そうなれば守護騎士だし美形だし、将来は順風満帆な人生を謳歌するんだろうなぁ。私はこのままここで歌の乙女として仕事し、ワンチャン結婚とかその内するんだろうか‥。いや、その前にこの村に適齢期の男性っていたっけ??だめだ!!悪ガキんちょと失礼な既婚者のルノさんしか思い出せない!!

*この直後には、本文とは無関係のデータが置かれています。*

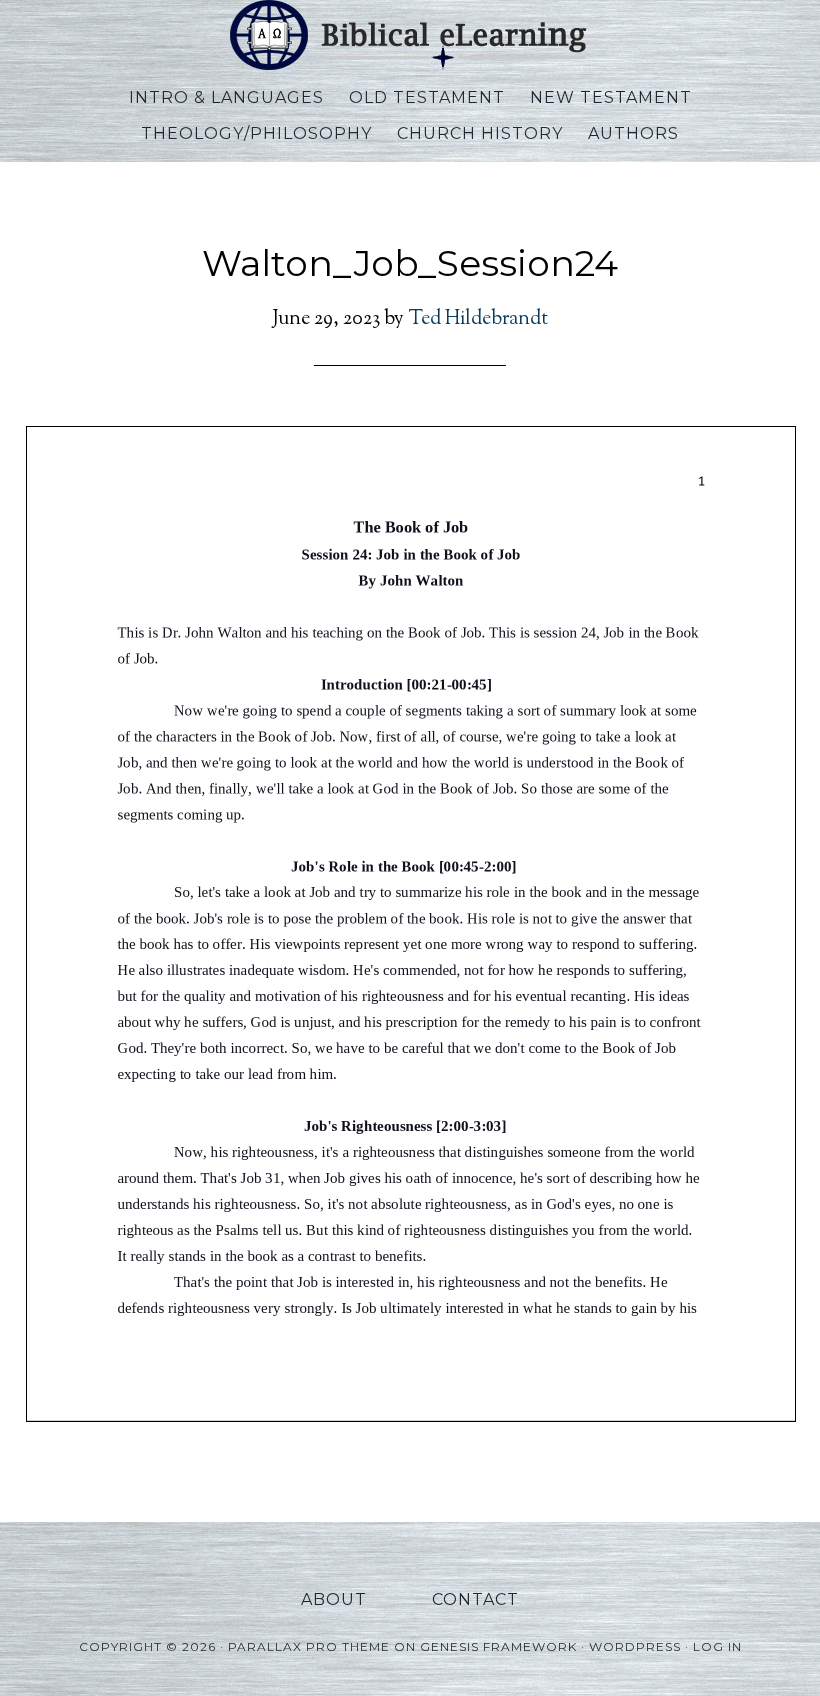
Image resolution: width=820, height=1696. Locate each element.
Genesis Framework (498, 1646)
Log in (717, 1646)
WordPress (635, 1646)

ちょっと複雑な顔をしながら若い男性を思い出していると、ラトさんが不思議そうな顔をする。
「スズ、何かあったのか?」
「あ、いや、村に若い男性っていたかなって‥」
そう言った瞬間、ラトさんが目を丸くして私の手をギュッと握った。
「い、いだだだだ!!ラトさん、痛い!!」
「す、すまない。でも、何故‥」
「ああ、その内私も結婚するのかな〜って、痛い、痛い、ラトさん!!」
「‥‥したい奴がいるのか?」
「いえ、全然」
「‥‥‥全然」
「でも、いつか誰かに巡り会うのかなってふと思ったんです。まぁ、そもそもポンコツの私と結婚したいなんて奇特な人はいないと思いますけど‥」
ええ、奇跡はしょぼいのに定評のある私ですし?
ふっと遠くを見つめると、ラトさんが寂しそうに私を見つめ、
「‥番犬は一度飼ったら終始飼育が基本だ」
「えーと、確かにワンコを飼う時ってそういう心構えですけど‥」
「基本は大事だ」
「‥‥そうなると終始私もご主人でいますけど」
「理想的な主人だな」
この人は本気で言ってるのだろうか。
至極真面目な顔で私をじっと見つめているけれど、守護騎士ってもしや天然な生き物なのかもしれない。
「‥ラトさんは物好きですね」
「そうだろうか?」
そう言いつつも私をじっと真剣な顔で見つめるラトさん。
繋いでいた手が、ちょっと離れたかと思うと、私の指に手を絡めて大事そうに握るので、言葉が詰まって何も出てこなくて‥。結局顔を赤くした私と変装したラトさんと二人でなんともいえない照れ臭い空気の中、無言で帰っていったのだった‥。
生き物は家族!大事にしないとですね。